Texte fourni
-.-.-

Kakuban surimono, pêcheur sur un rocher fumant un kiseru, par Katsushika Hokusai.
 
Couple de rokurokubi (轆轤首), la femme avec un kiseru par Katsushika Hokusai.
 
Japonaise et matériel pour fumer, attribué à Adolfo Farsari (période Meiji).

Dans la seconde moitié du XVIe siècle, les Portugais introduisent le tabac au Japon. Les Japonais adoptent rapidement l'usage du tabac malgré la prohibition et la production et la consommation de tabac se développent. Dès la fin du XVIe siècle, le kiseru sert à le fumer.

Pendant près de trois siècles, le kiseru est quasiment la seule façon de fumer le tabac au Japon.

L’époque d’Edo (1603-1868) est la grande époque des kiseru. Au début du XVIIe siècle, les interdictions levées, l'usage du tabac est implanté dans toutes les classes sociales comme un bien de consommation de luxe. C’est à l'époque de l’usage des kiseru et du tabac kizami, taillé très finement. La haute société pratique la cérémonie du tabac ou voie du tabac (tabako-dō, 煙草道). Comme pour la cérémonie du thé, chanoyu, des règles de politesse et de bienséance sont fixées (les bonnes manières pour recevoir et donner le kiseru).

Les règles consistent à avoir préparé le tabako-bon (nécessaire à kiseru) pour l'invité qui ne fume pas avant l’arrivée du maître des lieux. À son arrivée, le maître des lieux propose : « Je vous en prie, fumez donc. » L’invité décline poliment en disant : « Je vous en prie, c’est au maître des lieux de commencer. » Cet échange de politesses se répète. Le maître des lieux sort alors un papier traditionnel (washi) avec lequel il essuie soigneusement le kiseru et le tend à l'invité en disant : « Je vous en prie, utilisez cela. » L’invité peut alors commencer à fumer en complimentant le bon goût du tabac servi.

-.-.-

Liste des données
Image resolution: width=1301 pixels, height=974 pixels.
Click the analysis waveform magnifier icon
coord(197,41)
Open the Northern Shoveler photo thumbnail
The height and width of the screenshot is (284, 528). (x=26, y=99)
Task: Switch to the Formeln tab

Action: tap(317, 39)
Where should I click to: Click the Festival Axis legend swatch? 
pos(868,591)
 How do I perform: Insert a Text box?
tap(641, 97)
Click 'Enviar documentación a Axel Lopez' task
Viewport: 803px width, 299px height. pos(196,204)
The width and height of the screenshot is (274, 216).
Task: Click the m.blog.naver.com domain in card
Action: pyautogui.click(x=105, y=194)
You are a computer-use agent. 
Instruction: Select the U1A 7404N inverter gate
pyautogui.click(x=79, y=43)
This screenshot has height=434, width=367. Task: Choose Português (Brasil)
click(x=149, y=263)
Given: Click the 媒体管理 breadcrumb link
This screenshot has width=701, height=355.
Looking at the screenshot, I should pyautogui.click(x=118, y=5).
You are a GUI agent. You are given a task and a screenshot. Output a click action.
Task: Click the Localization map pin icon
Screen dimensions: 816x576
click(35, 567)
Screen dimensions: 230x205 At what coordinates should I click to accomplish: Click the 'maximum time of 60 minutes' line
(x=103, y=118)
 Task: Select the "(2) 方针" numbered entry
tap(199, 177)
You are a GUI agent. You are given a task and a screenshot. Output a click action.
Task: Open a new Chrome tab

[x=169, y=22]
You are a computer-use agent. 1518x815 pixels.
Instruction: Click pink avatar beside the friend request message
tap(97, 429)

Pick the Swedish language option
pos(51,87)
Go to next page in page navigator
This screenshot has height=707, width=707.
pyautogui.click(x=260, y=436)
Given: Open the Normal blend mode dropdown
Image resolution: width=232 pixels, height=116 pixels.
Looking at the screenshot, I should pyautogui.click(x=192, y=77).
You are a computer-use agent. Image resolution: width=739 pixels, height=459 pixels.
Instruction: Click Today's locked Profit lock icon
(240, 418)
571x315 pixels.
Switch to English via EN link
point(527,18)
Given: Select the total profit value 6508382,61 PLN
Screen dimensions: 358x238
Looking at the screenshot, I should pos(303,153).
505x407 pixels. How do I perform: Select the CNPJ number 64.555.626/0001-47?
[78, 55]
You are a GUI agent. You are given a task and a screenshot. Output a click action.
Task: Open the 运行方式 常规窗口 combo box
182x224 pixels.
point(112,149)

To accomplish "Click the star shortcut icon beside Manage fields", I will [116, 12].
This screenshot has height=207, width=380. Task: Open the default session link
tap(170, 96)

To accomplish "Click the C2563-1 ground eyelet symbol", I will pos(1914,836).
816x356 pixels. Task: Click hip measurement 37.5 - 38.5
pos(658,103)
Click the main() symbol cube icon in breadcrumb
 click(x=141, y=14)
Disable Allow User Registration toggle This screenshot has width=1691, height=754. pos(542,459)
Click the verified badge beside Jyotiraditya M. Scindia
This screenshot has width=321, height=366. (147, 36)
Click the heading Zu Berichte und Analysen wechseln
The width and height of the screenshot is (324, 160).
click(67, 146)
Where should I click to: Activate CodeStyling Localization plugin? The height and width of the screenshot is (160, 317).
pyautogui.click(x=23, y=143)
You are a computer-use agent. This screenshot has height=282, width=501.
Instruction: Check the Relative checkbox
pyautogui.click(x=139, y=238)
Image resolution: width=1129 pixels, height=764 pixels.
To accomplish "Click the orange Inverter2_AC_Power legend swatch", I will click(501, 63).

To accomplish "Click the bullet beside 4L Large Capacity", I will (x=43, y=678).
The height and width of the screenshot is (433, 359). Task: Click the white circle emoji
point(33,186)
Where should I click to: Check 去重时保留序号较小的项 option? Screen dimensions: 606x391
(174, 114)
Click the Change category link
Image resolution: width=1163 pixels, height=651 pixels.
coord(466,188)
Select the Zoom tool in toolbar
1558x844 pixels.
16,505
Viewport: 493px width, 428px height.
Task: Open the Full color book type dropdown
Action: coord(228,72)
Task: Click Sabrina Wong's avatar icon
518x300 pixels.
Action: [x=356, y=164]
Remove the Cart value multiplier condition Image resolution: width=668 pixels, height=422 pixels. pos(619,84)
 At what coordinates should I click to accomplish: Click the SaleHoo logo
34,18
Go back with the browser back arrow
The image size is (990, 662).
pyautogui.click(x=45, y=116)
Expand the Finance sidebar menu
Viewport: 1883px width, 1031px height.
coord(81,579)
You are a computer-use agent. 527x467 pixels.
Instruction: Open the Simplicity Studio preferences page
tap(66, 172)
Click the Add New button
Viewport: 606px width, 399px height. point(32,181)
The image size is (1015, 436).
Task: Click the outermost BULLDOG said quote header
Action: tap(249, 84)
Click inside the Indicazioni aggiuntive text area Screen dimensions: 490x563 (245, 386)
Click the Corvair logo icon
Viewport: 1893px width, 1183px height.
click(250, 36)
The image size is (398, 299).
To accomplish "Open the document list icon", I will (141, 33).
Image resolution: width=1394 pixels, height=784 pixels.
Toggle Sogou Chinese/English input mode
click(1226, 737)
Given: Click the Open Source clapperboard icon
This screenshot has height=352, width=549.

-.-.-

Traduisez en anglais cette phrase du texte sur le kiseru : « Pendant près de trois siècles, le kiseru est quasiment la seule façon de fumer le tabac au Japon. »

For nearly three centuries, the kiseru was almost the only way to smoke tobacco in Japan.